CRISIS AND LEVIATHAN: Critical Episodes in the Growth of American Government

By

Pub Date: June 1st, 1987
Publisher: Oxford Univ. Press

An analytical study of the trend towards growth in American government. Higgs (Political Economy/Lafayette) attempts to find answers to the question: ""What has generated the growth of government?"" Citing a half-dozen occasions or eras when government made major leaps in growth--the Progressive Era, WW I, the Depression, WW II, and the Great Society years--he argues that, generally, wars, depressions, and labor disturbances have acted as catalysts--or excuses--for Federal officials to take over previously private rights and activities. Although brought into being to solve specific emergency problems, the laws and regulations usually remained after the crises passed. Higgs finds great concern in the fact that in these cases new regulations were reinforced by ideological changes on the part of the public.

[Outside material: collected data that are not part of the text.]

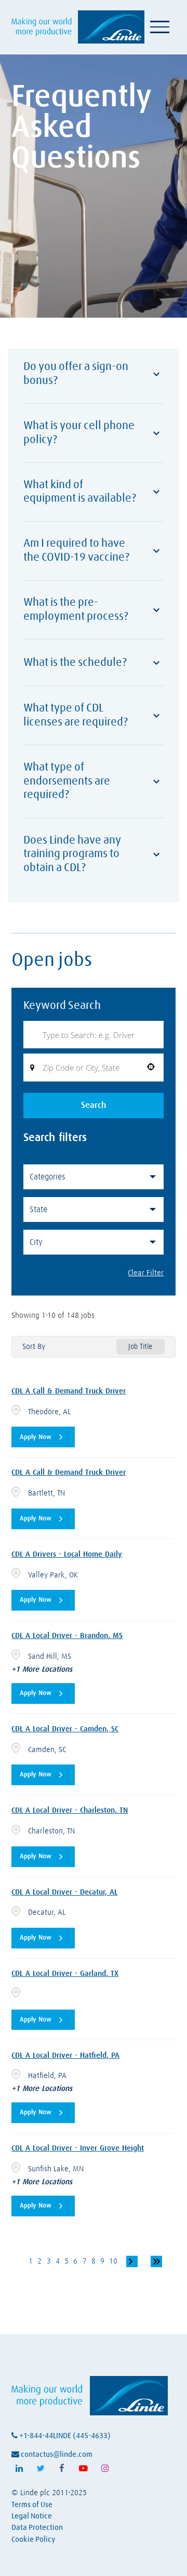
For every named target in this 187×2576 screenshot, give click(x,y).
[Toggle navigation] (160, 27)
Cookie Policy (33, 2539)
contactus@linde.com (55, 2454)
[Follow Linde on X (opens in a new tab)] (40, 2469)
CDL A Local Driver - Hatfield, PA (65, 2055)
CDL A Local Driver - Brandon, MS (67, 1636)
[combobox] (93, 1067)
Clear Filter (146, 1273)
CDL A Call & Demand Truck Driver (68, 1391)
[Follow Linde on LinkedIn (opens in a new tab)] (19, 2469)
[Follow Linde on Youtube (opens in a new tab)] (83, 2469)
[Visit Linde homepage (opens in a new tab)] (77, 27)
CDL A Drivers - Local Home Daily (66, 1554)
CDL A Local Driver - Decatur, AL (64, 1892)
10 (113, 2261)
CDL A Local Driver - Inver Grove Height (77, 2148)
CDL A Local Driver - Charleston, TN (69, 1810)
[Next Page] (132, 2261)
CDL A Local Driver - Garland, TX (64, 1973)
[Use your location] (151, 1067)
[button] (93, 1176)
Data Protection (37, 2527)
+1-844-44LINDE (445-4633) (64, 2436)
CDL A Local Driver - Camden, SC (64, 1729)
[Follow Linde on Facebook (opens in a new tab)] (62, 2469)
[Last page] (156, 2261)
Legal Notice (31, 2516)
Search (93, 1105)
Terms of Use (31, 2505)
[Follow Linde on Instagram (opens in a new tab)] (105, 2469)
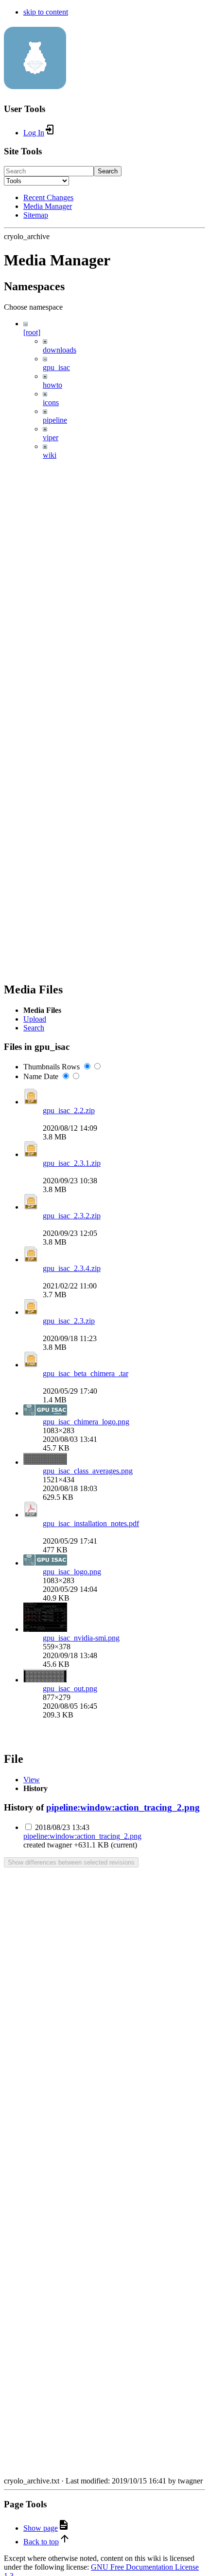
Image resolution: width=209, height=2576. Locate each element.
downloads (59, 350)
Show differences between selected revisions (71, 1862)
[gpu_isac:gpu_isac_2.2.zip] (31, 1102)
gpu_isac (56, 367)
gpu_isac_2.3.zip (69, 1321)
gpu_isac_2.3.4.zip (72, 1268)
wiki (49, 455)
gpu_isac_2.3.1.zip (72, 1163)
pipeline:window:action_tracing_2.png (123, 1807)
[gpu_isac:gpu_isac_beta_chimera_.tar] (31, 1365)
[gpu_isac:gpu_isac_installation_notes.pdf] (31, 1515)
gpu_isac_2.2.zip (69, 1110)
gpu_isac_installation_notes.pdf (91, 1523)
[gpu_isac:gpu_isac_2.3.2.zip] (31, 1207)
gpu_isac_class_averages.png (88, 1471)
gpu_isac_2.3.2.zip (72, 1216)
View (31, 1779)
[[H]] (35, 84)
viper (50, 437)
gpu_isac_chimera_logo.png (86, 1422)
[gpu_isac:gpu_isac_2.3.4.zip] (31, 1259)
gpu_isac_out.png (70, 1688)
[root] (31, 332)
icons (51, 402)
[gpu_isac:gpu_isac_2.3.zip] (31, 1312)
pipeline (55, 420)
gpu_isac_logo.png (72, 1572)
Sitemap (35, 215)
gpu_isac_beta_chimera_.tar (85, 1373)
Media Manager (47, 206)
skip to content (45, 12)
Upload (34, 1019)
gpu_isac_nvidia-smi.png (81, 1638)
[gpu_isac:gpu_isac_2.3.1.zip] (31, 1154)
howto (52, 385)
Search (108, 171)
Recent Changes (48, 197)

Unlike European governmental gigantism, in the US ""the development of Big Government was a matter not of logic, however complicated and multidimensional, but of history."" Higgs' major weakness is in putting his analysis to work. The future is given short shrift in a mere three paragraphs. ""In speaking of the future one must be brief. No one knows, no one can know, the future."" But one can also carry brevity too far. Overall, a cogent but old-hat analysis.